**** TEXTAUSZUG ****

Gerade wegen dieses klaren Befundes haben die Ergebnisse der Pisa-Studie so schockiert. Denn besonders in der für Lernen, Leben, Berufs- und Weiterbildung grundlegenden Lesekompetenz lagen deutsche Schülerinnen und Schüler im Vergleich mit anderen Ländern im Hintertreffen. Gravierend war ferner der Aufweis der Studie, dass in keinem anderen Industrieland die soziale Herkunft so entscheidend für den Schulerfolg ist wie in Deutschland. In einer in diesem Sommer vorgestellten Untersuchung wird festgestellt, dass in Deutschland nur 23 % der Kinder, deren Eltern keinen Hochschulabschluss haben, studieren, während 83 % der Akademikerkinder selbst ein Studium aufnehmen.
Die Schwäche in der Lesekompetenz hängt natürlich auch damit zusammen, dass viele Kinder ihre Schullaufbahn ohne ausreichende deutsche Sprachkenntnisse beginnen müssen. 40 % aller Neugeborenen in Deutschland sind Menschen mit Migrationshintergrund und in den städtischen Ballungsräumen haben die Hälfte aller Schulanfänger eine Migrationsgeschichte. Allerdings sind mangelnde Sprachkenntnisse nicht nur bei Kindern ausländischer Herkunft anzutreffen.
Wer den Teufelskreis von mangelnder Bildung – fehlender Ausbildung – Arbeitslosigkeit aufbrechen will, muss früher ansetzen als es die Schule vermag. Bischof Wolfgang Huber, der Ratsvorsitzende der Evangelischen Kirche in Deutschland, hat in seiner familienpolitischen Grundsatzrede im März 2006 festgehalten:
„Mit großer Eindeutigkeit hat die Diskussion der letzten Jahre gezeigt, dass das Aufwachsen von Kindern von Anfang an ein Bildungsgeschehen ist. In den ersten drei Lebensjahren entscheidet sich, ob die erwachende Neugier von Kindern in ihrer Umwelt ein Echo findet, und ob sich für sie ein Raum öffnet, die Welt zu entdecken. Im vierten bis sechsten Lebensjahr aber werden die Weichen dafür gestellt, ob Bildungsdefizite, die beispielsweise aus einer bildungsschwachen familiären Umgebung entstehen, noch rechtzeitig kompensiert werden können. Pointiert gesagt: Nicht die Gesamtschule, sondern die Kindertagesstätte entscheidet in ihrer Bildungskompetenz darüber, ob auch Kinder aus bildungsfernen Familien einen gleichen Zugang zu Bildungschancen erhalten. (…) Dies übrigens ist der Grund dafür, warum Kindergartenplätze gebührenfrei sein sollten. Dafür sprechen nicht nur familienpolitische, sondern vor allem bildungspolitische Argumente.“
Bei diesen Worten von Bischof Huber in der Friedrichstadtkirche am Französischen Dom habe ich in den Gesichtern vieler anwesender Politiker Skepsis gesehen, auch Kopfschütteln. Aber schon ein Vierteljahr später hatten Politiker aus allen Parteien sich diese Forderung zu eigen gemacht. Dies ist ein Beispiel dafür, wie schnell sich gegenwärtig Politik und Gesellschaft auf neue Prioritäten in der Bildungs- und Familienpolitik einlassen. Die Unterstützung junger Eltern bei der Erziehungsaufgabe und der Ausgleich der Bildungsfähigkeit von Kindern haben Aufmerksamkeit und Gewicht gewonnen. Unsere Kirche begrüßt dies sehr und ist zu Ausbau und Reform der eigenen Einrichtungen bereit.

**** GESPEICHERTE DATENSÄTZE ****

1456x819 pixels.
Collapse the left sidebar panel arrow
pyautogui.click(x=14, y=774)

****
**** GESPEICHERTE DATENSÄTZE ****

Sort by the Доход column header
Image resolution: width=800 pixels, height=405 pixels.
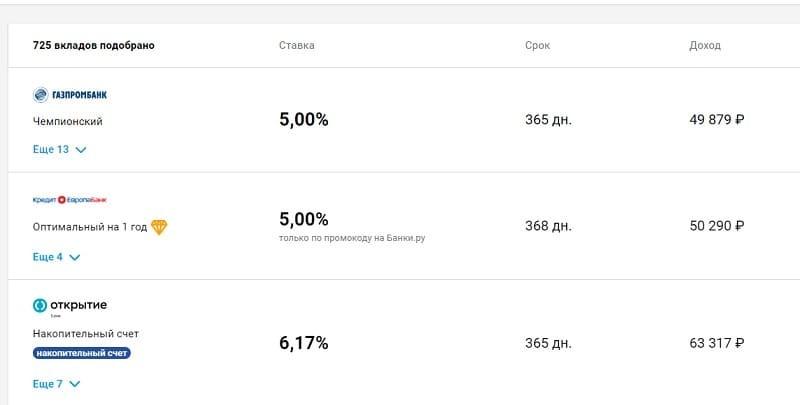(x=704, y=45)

****
**** GESPEICHERTE DATENSÄTZE ****

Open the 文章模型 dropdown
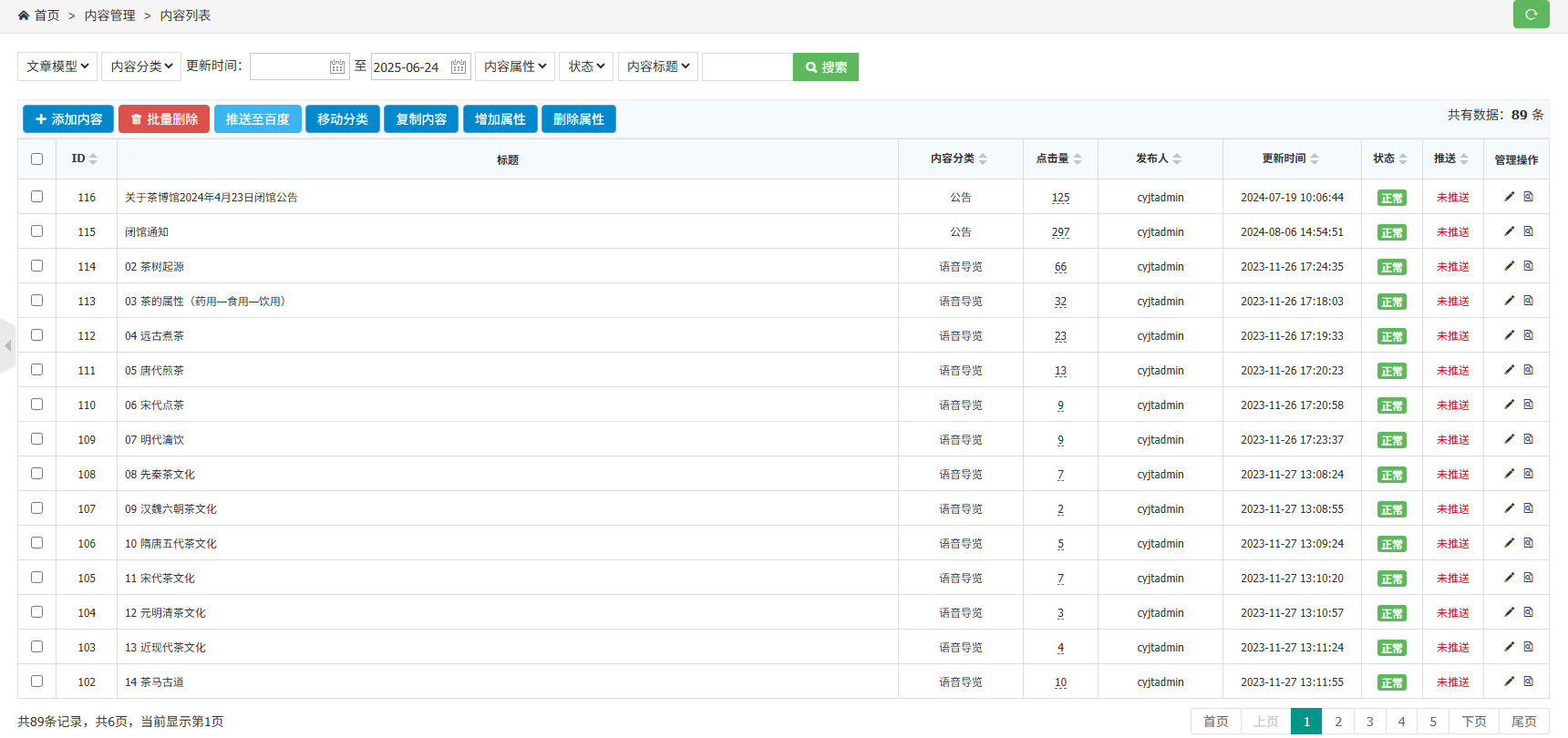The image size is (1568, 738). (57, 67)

****

(ZU ERLEDIGEN)
a – Schreiben Sie aus dem Textauszug den Abschnitt zwischen „Gerade wegen dieses“ und „ein Studium aufnehmen.“ wortgetreu ab, beide Stellen eingeschlossen.
b – Beantworten Sie anhand des Textauszugs diese Fragen:
(i) Wie viel Prozent der Kinder, deren Eltern keinen Hochschulabschluss haben, studieren in Deutschland?
(ii) Wie hoch ist der Anteil der Menschen mit Migrationshintergrund an allen Neugeborenen in Deutschland?
(iii) Wann hielt Bischof Wolfgang Huber seine familienpolitische Grundsatzrede?

(LÖSUNGEN JE AUFGABE)
a –
Gerade wegen dieses klaren Befundes haben die Ergebnisse der Pisa-Studie so schockiert. Denn besonders in der für Lernen, Leben, Berufs- und Weiterbildung grundlegenden Lesekompetenz lagen deutsche Schülerinnen und Schüler im Vergleich mit anderen Ländern im Hintertreffen. Gravierend war ferner der Aufweis der Studie, dass in keinem anderen Industrieland die soziale Herkunft so entscheidend für den Schulerfolg ist wie in Deutschland. In einer in diesem Sommer vorgestellten Untersuchung wird festgestellt, dass in Deutschland nur 23 % der Kinder, deren Eltern keinen Hochschulabschluss haben, studieren, während 83 % der Akademikerkinder selbst ein Studium aufnehmen.

b –
(i) 23 %
(ii) 40 %
(iii) Im März 2006